◆ Problem ◆
Would you please return the lines of the entries below starting at the line that has "Kontakt (1276, 293)" and ending at the line that has "Brillen-Werk (538, 293)", both included, exactly as they are?

◆ Data for review ◆

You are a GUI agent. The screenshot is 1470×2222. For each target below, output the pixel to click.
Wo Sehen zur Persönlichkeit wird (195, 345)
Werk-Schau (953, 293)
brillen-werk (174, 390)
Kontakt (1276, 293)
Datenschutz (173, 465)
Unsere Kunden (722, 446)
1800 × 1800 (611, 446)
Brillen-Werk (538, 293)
...
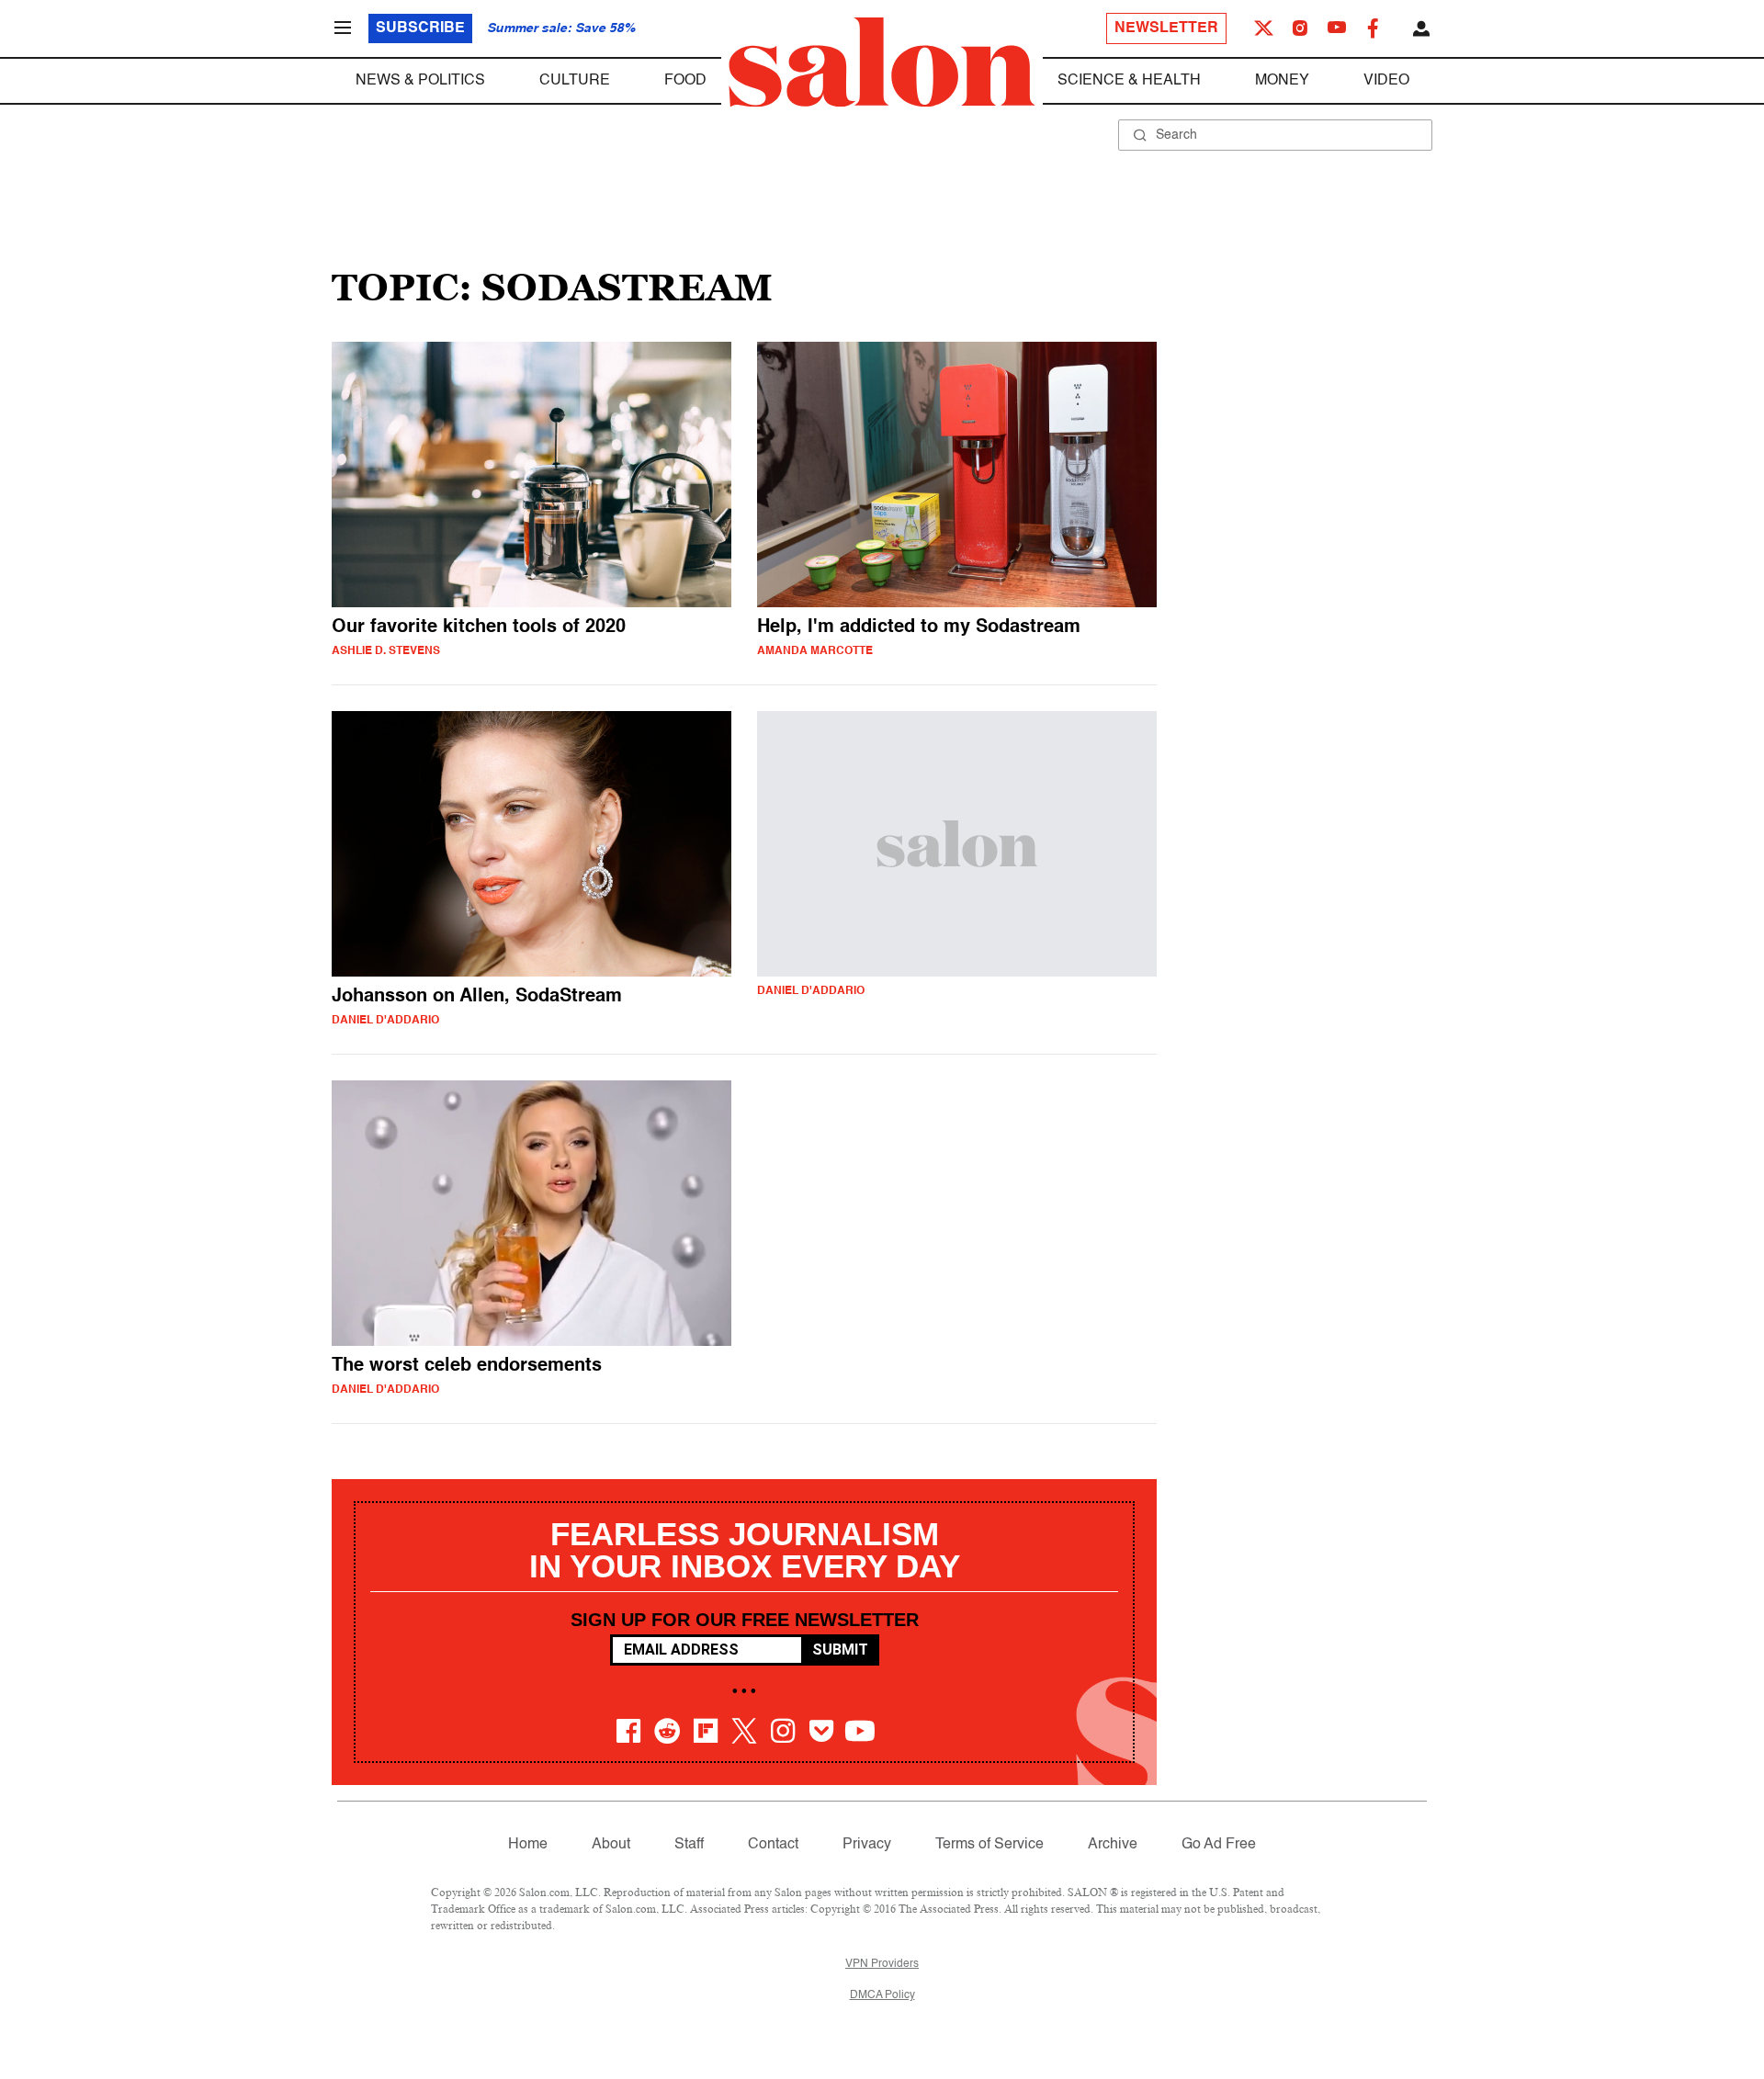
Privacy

◆ Written solution ◆
Kontakt (1276, 293)
Datenschutz (173, 465)
Unsere Kunden (722, 446)
1800 × 1800 (611, 446)
Brillen-Werk (538, 293)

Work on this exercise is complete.